Coke, un abogado que fue juez y más tarde parlamentario, es recordado por una cita: «La casa de un inglés es para él como su castillo». Pero su enorme influencia en nuestro mundo va más allá. Con su ciencia jurídica dobló la mano al absolutista Carlos I. Su golpe maestro fue la Petition of Right , uno de los tres grandes documentos del constitucionalismo inglés. Cuando se aprobó, el 7 de junio de 1628, se festejó en las villas de Inglaterra con fuegos y repicar de campanas. No es para menos, pues Coke había logrado establecer los derechos y libertades de los «ingleses libres»: no más impuestos al capricho del Rey y sin aprobación del Parlamento; habeas corpus (fin de las detenciones arbitrarias); prohibido obligar a los ciudadanos a alojar soldados en su casa contra su voluntad, y adiós a la aplicación de la ley marcial a civiles. La legendaria Constitución estadounidense de 1787 debe mucho a aquel extraordinario inglés.
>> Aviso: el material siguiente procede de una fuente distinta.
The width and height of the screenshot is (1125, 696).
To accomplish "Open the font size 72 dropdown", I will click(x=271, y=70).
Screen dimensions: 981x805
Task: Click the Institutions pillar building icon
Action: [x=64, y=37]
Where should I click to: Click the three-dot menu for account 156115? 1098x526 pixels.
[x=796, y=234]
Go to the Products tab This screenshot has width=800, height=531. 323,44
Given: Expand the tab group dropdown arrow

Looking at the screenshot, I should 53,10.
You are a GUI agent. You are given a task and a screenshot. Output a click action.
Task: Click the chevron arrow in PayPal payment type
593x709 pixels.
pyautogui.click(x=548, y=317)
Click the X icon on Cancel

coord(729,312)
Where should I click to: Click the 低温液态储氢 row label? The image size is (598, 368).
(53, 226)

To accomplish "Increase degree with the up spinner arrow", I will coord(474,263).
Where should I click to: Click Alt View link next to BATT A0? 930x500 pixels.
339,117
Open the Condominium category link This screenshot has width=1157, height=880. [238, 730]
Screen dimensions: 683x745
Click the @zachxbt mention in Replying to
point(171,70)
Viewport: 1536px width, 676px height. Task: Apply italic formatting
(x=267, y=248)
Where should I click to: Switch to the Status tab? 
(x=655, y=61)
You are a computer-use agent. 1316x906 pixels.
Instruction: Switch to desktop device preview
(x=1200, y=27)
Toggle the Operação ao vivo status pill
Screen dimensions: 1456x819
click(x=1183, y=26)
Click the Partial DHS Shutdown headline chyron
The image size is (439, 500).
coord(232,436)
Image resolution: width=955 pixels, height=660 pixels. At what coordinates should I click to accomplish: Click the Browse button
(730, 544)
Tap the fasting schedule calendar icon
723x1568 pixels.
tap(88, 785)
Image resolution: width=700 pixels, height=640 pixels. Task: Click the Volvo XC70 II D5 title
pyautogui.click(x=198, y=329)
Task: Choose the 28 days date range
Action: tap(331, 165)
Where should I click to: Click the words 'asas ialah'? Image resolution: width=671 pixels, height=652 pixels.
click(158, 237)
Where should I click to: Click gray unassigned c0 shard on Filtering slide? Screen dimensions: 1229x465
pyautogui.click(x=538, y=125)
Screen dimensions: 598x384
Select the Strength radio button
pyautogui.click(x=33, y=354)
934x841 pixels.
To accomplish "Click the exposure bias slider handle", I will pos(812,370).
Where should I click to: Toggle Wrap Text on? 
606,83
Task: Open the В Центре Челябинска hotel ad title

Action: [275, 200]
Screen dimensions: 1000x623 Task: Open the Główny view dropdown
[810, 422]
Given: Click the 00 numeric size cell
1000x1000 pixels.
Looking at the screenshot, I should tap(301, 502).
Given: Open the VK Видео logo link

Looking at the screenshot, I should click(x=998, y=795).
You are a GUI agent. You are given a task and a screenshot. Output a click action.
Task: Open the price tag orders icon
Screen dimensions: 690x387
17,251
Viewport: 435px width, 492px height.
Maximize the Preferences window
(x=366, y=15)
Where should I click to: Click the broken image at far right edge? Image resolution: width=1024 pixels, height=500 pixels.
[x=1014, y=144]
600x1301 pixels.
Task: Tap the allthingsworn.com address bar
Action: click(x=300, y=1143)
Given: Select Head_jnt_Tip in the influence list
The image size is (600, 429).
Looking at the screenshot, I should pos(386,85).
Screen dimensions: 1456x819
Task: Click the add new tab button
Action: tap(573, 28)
«Mi casa es mi castillo». Me acuerdo de Coke ante el creciente afán de los estados por hurgar en la cocina de los ciudadanos libres. El viernes, por ejemplo, nuestro Gobierno aprobó un bienintencionado Plan Contra las Adicciones, que acertadamente aborda problemas como el alcoholismo en menores o la adicción a los sedantes. También luchará contra el enganche a internet, los videojuegos y el juego en red. A priori, todo correcto. Pero es otro indicio de la tendencia del Estado a acogotar nuestra privacidad . Me atrevo a lanzar una humilde queja libertaria. Si un individuo mayor de edad quiere pasarse el día en su casa aplatanadado frente al ordenador, ¿quién es el Estado para regañarle? Lo mismo si le apetece tirarse horas con los videojuegos, o si le gusta evadirse dándole al morapio, o gastarse su dinero –suyo, no del Estado– en el juego online. Los españoles consumen casi cuatro horas de televisión al día. ¿Sano? No parece. Entonces, ¿va el Estado a poner a parir a esos ciudadanos y darles terapia? ¿Meterá también mano a los que dilapidan las tardes dominicales enganchados a los carruseles del fútbol radiofónico? ¿Y esa peña que en la cuarentena les da por los maratones? ¿No ponen en riesgo su salud? ¿A qué espera el Estado para decomisarles las zapatillas?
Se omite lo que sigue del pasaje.